Frankie Cosmos – Vessel review

Secret Meeting score: 78

by Philip Moss

Over the last couple of years, much has been made of Car Seat Headrest aka Will Toldeo making the move from being an online star – having spent his late teens and early twenties releasing music through Bandcamp – to signing for Matador Records. And, in much the same way, after releasing over 49 bedroom albums through Bandcamp, and her first two full band/studio albums on indie label, Double Double Whammy, Frankie Cosmos aka Greta Kline is now treading a similar path having signed to legendary Seattle label, Sub Pop.

At 18 tracks and exactly double the run time of 2014’s wonderous 17 minute long breakout album, Zentropy, Vessel opens with the sugar-sweet pop of Caramelize. Within seconds, it’s clear that Sub Pop have allowed Kline (and producer Hunter Davidsohn who the band returned to upstate New York to work with) to retain artistic control over her own brand of whimsical, twee pop- ‘When the heart gets too tender, return it to the sender’ – and that Kline is still the ‘kind of girl buses splash with rain’, as she sang on Zentropy.

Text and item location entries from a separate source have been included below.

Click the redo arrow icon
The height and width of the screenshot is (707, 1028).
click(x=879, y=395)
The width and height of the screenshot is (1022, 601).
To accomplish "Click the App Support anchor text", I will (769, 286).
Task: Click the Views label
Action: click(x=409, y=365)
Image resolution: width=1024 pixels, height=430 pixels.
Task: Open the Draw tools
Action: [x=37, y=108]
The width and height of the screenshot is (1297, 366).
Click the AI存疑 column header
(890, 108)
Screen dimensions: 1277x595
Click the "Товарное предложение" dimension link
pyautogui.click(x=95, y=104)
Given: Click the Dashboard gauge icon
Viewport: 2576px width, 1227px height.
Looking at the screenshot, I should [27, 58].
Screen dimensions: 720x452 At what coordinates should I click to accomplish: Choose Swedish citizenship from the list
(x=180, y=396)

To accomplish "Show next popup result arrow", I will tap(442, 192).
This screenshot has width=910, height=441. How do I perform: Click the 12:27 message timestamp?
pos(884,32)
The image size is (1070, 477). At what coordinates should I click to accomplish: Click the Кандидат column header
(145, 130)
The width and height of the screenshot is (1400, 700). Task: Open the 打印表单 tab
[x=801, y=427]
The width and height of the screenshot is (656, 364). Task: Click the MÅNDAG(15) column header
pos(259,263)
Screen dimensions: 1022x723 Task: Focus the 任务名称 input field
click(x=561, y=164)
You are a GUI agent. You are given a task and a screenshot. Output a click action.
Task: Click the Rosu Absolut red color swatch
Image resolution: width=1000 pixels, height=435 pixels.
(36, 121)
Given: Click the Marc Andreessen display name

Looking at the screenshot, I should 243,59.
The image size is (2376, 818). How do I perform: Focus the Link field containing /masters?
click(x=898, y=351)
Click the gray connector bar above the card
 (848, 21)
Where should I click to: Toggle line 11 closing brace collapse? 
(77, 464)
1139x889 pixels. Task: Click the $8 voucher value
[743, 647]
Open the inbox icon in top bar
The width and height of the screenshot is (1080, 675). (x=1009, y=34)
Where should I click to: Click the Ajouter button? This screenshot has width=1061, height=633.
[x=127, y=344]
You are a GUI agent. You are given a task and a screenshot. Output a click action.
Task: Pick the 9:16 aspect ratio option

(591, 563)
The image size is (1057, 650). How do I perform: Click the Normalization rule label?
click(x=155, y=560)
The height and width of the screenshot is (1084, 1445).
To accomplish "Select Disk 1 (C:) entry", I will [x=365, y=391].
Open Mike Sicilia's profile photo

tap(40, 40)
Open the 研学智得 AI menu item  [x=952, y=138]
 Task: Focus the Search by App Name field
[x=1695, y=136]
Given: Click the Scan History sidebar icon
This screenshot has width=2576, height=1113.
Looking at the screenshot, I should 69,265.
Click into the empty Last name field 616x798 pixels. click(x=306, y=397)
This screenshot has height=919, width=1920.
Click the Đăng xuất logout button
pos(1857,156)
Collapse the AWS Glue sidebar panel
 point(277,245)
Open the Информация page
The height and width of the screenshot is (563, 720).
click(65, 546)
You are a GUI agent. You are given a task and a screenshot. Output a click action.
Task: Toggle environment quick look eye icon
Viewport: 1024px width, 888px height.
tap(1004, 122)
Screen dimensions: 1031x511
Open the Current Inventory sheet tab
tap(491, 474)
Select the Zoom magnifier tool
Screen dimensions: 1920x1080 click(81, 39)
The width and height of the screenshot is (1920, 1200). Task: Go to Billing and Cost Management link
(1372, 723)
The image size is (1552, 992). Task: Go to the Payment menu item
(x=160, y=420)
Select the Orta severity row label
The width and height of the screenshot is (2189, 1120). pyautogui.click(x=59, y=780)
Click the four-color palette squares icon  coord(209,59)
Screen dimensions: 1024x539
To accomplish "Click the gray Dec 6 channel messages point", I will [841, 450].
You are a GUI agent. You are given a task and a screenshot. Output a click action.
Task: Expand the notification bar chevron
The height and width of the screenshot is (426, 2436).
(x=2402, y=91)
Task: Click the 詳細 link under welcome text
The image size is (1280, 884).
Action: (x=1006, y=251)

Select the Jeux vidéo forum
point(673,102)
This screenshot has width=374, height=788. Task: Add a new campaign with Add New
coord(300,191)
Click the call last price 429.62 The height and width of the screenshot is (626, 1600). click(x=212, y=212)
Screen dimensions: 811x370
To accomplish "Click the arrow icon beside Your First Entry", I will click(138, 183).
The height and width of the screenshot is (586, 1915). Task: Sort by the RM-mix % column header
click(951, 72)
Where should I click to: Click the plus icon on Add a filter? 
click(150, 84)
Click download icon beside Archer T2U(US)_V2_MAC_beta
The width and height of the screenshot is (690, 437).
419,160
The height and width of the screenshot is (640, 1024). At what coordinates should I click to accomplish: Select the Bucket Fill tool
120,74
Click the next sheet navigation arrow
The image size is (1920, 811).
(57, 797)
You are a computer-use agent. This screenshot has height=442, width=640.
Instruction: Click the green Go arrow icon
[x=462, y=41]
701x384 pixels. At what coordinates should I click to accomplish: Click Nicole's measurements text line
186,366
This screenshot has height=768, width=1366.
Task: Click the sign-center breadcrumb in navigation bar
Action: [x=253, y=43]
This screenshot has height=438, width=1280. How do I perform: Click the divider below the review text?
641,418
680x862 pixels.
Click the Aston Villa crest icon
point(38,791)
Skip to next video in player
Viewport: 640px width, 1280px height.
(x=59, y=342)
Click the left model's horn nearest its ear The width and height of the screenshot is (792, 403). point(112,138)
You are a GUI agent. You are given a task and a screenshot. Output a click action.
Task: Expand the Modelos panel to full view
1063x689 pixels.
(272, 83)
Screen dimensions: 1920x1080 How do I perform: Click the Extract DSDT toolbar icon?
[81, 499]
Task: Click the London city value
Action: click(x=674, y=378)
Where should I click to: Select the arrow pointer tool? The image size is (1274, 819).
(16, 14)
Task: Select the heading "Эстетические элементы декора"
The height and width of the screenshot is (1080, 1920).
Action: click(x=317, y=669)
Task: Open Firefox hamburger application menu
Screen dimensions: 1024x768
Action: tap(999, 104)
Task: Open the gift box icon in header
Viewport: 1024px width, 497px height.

Album highlight, Accomodate, is another lovely slab of melancholic, summer pop, and with lines like ‘my body is a burden’, it carries enough teen diary cuts to see why Sub Pop think that there’s a bigger audience awaiting and that Frankie Cosmos can crossover from being just another bedroom songwriter.

Ur Up sounds like an iPhone voice recording and, at just 36 seconds, serves as a lovely interlude, backed with simple piano tinklings. I’m Fried and Hereby are understated ear worms. The End is a White Album-esque, breakup ditty that was recorded through directly into Garageband through her computer mic- exactly as her older ‘Bandcamp’ records were made. While album finale, Vessel – one of only two songs on the record that goes beyond the three minute mark – is possibly the most unguardedly autobiographical: ‘Walking along in midtown at night, like fog that disappears quickly, I leave no mark at all’.

Lead single, Apathy, does show more of a punk-tinged, harder edge than previous works, which – it must be said – Kline’s delicate voice holds up to on this particular number. But this isn’t the case across the record. As Toledo did for his most recent album (Twin Fantasy), Being Alive (originally recorded for 2014’s Affirms Glinting) sees Kline reworking an old Bandcamp released song. However, having a studio budget doesn’t always mean the song will be improved, and this case it isn’t- as the brash drums and harsher delivery strips away the beautiful Belle and Sebastian-evoking vulnerability of the original home recording.

So while the overall mood and sound feels like a continuum, the record does lack that little bit of something special that made Zentropy feel unique and, at 18 songs long, could have done with a little editing (the likes of Cafeteria and Ballad of R & J really are just throwaway filler). But irrespective of this, Vessel is a fine record, in fact, it’s possibly the best 52nd album ever made.